Line Interactive UPS • A Stand-by UPS with additional line conditioning • Utility power is fed directly to the critical load through an inductor or transformer • Copes with a wider range of voltage input without switching to battery • Prolongs the life of the battery. • Offers the same high efficiency and low cost as the basic Stand-by UPS
On-Line UPS • Utility power is converted to DC by a rectifier/charger and converted back to clean AC by the inverter. • During power failure the inverter draws DC power from the battery.
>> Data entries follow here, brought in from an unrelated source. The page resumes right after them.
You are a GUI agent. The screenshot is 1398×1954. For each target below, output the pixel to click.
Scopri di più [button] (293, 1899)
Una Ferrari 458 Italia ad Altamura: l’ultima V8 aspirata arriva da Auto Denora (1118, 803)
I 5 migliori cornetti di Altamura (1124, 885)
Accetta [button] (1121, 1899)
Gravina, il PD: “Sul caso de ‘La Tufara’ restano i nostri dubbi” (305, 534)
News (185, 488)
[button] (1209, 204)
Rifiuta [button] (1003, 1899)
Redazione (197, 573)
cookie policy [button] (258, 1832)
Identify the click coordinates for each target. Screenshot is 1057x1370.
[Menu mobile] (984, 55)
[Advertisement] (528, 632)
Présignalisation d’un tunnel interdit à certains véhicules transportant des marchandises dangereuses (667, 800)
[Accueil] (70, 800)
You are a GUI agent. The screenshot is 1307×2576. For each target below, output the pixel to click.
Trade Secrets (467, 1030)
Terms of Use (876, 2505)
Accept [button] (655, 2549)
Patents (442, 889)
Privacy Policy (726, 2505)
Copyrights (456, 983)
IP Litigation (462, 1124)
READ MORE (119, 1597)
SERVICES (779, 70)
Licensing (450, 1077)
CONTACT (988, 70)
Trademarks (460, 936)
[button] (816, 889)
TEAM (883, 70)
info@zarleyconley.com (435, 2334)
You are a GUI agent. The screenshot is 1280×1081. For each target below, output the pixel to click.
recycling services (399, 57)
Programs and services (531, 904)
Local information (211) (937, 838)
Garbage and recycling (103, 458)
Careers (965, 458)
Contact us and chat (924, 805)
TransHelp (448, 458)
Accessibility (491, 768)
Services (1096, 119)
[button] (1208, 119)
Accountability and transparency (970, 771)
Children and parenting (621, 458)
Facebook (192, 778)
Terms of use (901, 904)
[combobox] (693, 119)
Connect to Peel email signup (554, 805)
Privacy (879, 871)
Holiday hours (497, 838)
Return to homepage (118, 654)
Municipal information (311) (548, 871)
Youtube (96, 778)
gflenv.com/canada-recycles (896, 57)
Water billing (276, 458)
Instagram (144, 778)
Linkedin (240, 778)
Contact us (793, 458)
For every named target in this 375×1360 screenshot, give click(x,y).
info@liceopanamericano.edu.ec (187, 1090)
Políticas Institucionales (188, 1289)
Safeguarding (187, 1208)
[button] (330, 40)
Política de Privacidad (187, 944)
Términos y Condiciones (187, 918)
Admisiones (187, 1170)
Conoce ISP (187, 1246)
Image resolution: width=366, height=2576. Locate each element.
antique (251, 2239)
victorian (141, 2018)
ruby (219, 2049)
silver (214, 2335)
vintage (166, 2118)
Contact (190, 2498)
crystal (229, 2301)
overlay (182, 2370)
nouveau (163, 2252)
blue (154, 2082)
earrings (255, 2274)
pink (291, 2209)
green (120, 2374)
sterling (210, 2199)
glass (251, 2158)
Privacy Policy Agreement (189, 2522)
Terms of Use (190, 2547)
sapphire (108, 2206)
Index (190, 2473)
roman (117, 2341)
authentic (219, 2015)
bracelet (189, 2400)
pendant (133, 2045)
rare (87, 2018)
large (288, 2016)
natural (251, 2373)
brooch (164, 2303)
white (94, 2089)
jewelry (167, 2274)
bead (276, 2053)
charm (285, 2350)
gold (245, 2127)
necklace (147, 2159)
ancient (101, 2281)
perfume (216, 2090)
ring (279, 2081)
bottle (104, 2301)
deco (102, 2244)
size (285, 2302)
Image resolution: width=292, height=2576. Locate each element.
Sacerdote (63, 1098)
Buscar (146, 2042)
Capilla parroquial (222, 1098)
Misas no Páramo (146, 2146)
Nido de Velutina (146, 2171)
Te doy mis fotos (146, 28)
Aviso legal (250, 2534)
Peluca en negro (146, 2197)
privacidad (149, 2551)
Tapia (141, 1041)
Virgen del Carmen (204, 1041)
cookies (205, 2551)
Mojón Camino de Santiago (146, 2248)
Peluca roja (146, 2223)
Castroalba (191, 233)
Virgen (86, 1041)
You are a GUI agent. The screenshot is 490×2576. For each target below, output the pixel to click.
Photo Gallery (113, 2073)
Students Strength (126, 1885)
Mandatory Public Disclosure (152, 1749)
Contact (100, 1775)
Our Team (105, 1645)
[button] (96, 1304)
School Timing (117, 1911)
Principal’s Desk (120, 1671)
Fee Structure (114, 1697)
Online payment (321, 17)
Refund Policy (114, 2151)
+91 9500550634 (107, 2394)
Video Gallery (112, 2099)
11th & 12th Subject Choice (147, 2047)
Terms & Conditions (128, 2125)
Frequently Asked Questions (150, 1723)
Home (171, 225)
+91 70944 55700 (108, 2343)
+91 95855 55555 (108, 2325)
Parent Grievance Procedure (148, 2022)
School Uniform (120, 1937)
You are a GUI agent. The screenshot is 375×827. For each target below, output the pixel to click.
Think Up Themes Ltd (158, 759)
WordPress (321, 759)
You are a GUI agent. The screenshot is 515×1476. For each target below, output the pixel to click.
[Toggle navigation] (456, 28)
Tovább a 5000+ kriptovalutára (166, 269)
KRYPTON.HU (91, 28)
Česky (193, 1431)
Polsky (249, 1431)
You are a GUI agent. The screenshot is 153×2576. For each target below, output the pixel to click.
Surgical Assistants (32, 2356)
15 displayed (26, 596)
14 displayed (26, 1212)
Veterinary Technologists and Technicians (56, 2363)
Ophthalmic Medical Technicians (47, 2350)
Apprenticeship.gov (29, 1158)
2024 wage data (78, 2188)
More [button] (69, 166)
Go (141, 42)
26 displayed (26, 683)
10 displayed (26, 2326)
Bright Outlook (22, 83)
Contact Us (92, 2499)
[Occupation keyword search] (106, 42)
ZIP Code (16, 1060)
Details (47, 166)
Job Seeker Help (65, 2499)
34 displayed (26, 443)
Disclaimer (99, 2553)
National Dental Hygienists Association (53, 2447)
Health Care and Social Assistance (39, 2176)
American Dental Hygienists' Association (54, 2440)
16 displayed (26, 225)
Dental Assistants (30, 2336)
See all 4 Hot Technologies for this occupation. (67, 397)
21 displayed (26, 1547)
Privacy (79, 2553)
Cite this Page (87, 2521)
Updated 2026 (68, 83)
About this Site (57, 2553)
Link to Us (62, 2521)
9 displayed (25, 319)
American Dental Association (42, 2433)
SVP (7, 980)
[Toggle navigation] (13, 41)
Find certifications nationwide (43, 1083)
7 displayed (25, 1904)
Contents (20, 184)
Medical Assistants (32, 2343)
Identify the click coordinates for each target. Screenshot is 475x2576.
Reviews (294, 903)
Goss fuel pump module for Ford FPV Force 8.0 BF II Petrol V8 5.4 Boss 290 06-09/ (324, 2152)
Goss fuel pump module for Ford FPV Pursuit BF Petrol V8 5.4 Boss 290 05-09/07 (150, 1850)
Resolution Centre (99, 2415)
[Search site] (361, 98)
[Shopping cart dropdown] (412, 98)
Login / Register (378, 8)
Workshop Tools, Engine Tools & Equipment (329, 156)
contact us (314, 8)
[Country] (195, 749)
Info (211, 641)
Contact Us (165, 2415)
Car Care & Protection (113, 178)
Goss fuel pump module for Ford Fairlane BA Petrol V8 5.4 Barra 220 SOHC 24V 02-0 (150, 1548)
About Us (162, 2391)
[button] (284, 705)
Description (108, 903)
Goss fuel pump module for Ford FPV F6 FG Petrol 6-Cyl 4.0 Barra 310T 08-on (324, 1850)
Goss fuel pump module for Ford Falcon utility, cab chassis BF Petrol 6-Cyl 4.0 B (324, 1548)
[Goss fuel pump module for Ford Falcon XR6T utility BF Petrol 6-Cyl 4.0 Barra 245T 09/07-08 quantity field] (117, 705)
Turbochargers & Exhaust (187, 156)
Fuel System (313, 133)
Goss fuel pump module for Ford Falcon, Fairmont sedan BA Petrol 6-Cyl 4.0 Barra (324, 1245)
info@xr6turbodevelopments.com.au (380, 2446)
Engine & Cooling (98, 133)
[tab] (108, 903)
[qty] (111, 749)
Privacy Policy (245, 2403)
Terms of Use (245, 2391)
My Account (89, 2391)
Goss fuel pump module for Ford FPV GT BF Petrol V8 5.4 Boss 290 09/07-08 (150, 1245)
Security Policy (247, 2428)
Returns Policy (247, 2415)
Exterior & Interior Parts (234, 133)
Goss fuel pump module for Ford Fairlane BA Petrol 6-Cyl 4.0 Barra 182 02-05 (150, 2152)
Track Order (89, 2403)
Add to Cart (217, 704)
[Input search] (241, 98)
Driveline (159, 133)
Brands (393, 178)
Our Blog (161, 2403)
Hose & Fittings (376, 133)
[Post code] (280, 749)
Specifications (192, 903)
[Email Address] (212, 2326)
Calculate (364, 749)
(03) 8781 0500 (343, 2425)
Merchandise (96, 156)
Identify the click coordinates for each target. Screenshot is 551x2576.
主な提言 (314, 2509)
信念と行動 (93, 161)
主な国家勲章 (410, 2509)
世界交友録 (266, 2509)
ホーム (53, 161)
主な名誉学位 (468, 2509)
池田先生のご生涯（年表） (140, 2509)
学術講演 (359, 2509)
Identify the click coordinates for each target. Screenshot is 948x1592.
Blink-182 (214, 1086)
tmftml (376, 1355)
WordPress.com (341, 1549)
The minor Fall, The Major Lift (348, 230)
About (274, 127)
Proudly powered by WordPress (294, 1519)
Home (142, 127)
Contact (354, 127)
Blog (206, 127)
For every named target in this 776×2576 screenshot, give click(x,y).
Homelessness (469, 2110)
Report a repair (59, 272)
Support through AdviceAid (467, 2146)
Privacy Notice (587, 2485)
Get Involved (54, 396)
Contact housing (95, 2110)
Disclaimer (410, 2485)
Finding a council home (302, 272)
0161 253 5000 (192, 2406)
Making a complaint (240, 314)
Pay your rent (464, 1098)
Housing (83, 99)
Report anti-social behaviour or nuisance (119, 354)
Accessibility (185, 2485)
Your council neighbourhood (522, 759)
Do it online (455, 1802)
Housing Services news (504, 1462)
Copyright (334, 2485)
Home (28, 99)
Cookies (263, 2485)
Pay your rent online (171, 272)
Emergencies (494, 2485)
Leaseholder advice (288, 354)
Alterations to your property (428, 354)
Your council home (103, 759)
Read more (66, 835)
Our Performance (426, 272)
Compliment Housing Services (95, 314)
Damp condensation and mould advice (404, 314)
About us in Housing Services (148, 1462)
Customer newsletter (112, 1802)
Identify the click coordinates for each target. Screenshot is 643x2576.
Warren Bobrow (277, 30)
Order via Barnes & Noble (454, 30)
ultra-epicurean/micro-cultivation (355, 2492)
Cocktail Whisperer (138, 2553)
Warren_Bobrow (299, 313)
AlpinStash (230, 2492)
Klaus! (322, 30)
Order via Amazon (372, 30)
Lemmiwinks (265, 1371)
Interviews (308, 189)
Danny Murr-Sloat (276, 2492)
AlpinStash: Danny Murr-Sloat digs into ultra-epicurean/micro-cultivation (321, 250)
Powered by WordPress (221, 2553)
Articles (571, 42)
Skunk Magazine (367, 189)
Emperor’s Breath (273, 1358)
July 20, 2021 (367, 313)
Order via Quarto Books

No form of detection or switching is required. • On-line UPS provides a superior voltage regulation and line conditioning • Cost is approx 3 times a Stand by UPS. For most point of use applications Stand by is recognized as a more than adequate solution • On-line is more common when used in conjunction with a diesel generator or for extremely mission critical applications.
Power Array A Power Array is an N+1 redundant UPS configuration. Power modules can be added for redundancy and to scale the UPS.